> **What you have to do**: Copy word for word the part of the passage about Michael on the 16th Street mall from "A man named" to "and come back.".

Not long ago, Michael was walking on the 16th Street
mall when a group of street people called him over. Some of them he knew.
A man named Art was drinking whiskey from a paper cup, and he offered
a drink to Michael. When Michael refused, one of the others told Art, "You
don't know? He's been clean for over a year!" In that moment, police
arrived on the scene on motorcycles and in squad cars—but Michael,
no stranger to run-ins with the authorities, knew they had not come for
him. Michael walked away, although he expected that he would be ordered
to stop and come back.
He paused a few blocks away, beside a shoeshine stand where old Clyde
was polishing the boots of another motorcycle policeman. Michael said, "I
can't believe it, Clyde, but they just let me walk away."
Clyde replied, "Because you're not one of them no more."

> **Data for review**:
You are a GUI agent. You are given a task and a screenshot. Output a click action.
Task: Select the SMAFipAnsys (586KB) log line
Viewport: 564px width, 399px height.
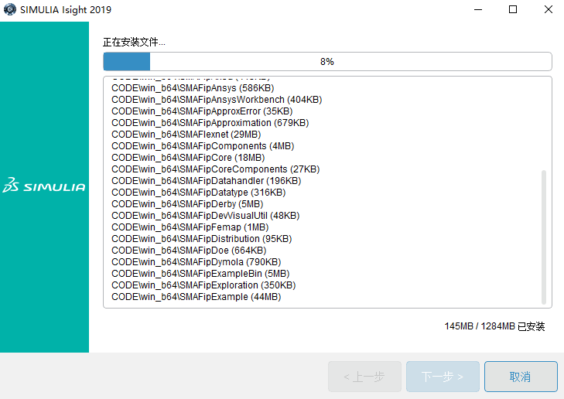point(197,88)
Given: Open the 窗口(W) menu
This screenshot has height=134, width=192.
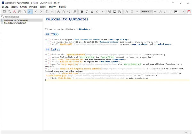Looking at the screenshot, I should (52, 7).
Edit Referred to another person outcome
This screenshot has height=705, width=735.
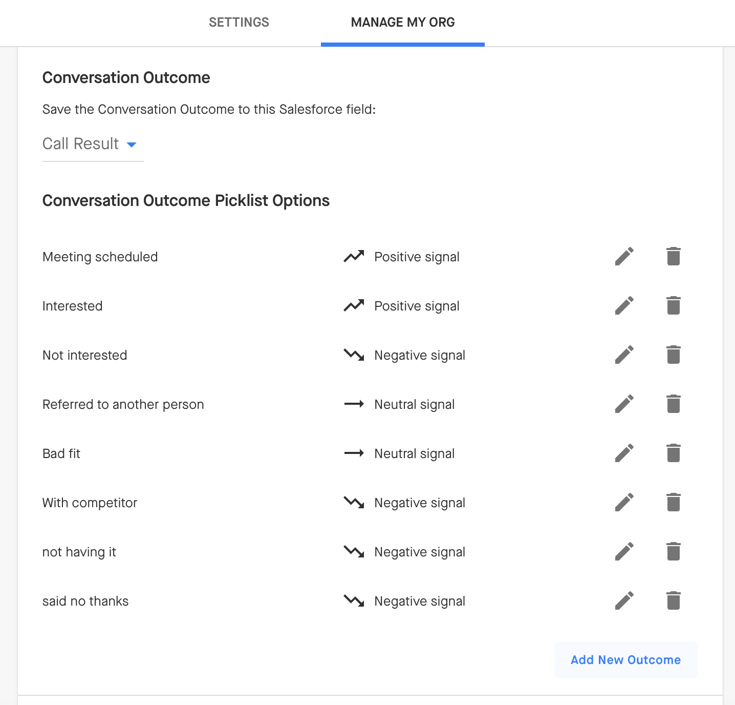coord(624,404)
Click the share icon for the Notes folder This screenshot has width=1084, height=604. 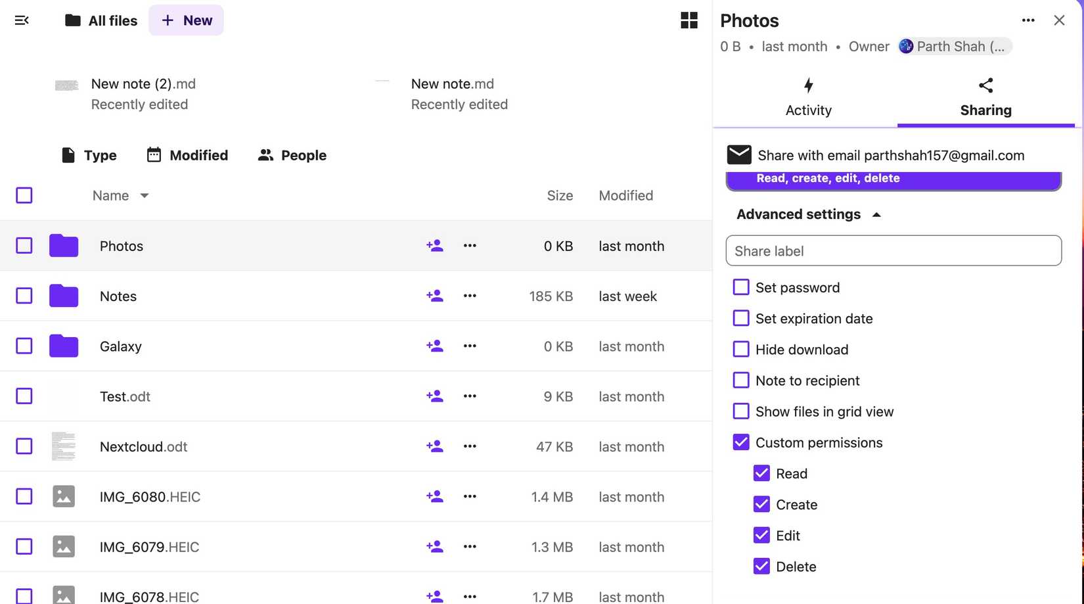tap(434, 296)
* * *
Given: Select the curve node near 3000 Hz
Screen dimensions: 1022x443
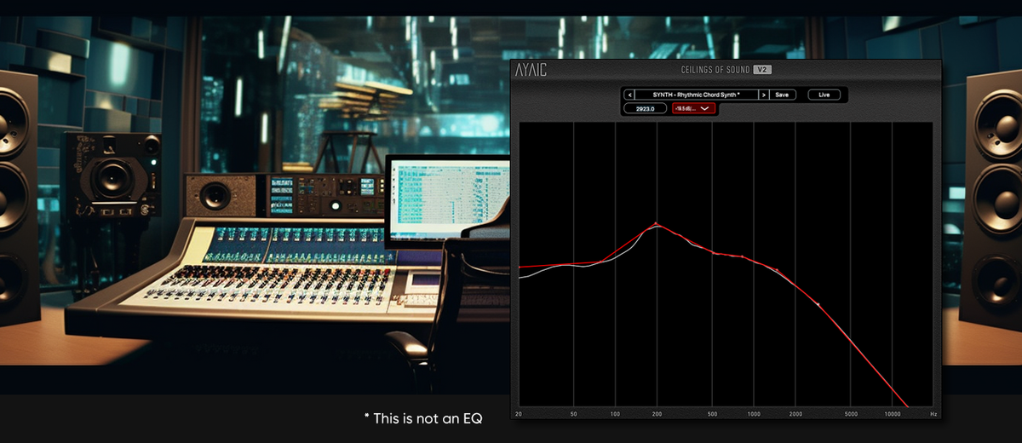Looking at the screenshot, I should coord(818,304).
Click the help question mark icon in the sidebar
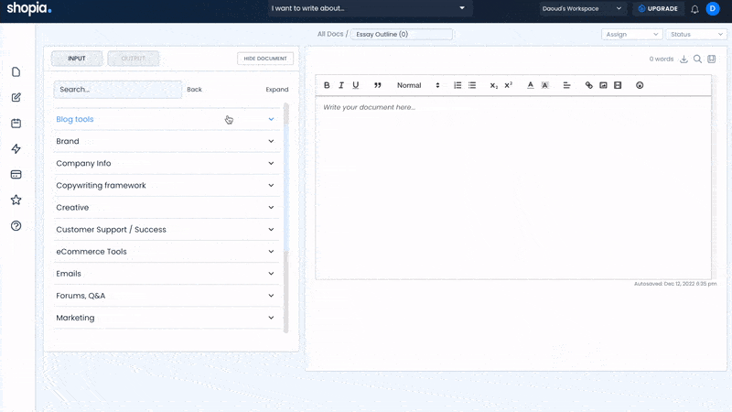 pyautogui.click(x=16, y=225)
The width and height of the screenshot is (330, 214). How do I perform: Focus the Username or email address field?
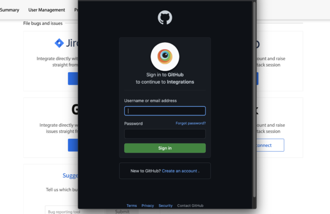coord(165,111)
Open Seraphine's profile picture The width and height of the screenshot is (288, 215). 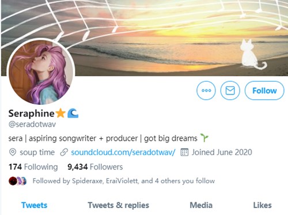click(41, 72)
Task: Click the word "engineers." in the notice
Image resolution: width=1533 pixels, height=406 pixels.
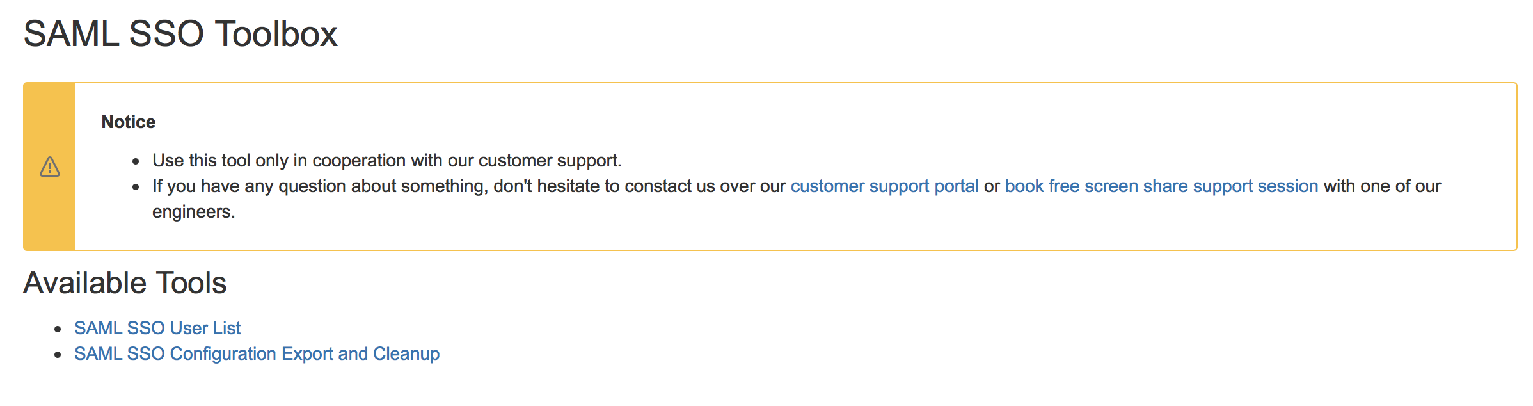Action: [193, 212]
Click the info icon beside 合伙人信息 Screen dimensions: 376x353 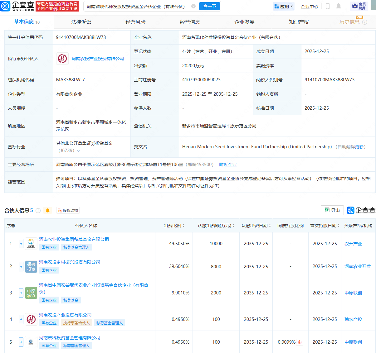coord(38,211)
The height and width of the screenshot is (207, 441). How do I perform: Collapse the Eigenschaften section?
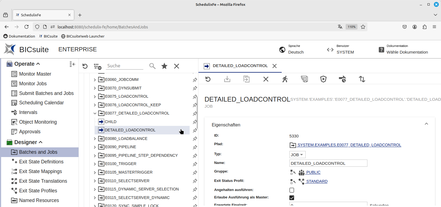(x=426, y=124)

> **Task response**:
A man named Art was drinking whiskey from a paper cup, and he offered
a drink to Michael. When Michael refused, one of the others told Art, "You
don't know? He's been clean for over a year!" In that moment, police
arrived on the scene on motorcycles and in squad cars—but Michael,
no stranger to run-ins with the authorities, knew they had not come for
him. Michael walked away, although he expected that he would be ordered
to stop and come back.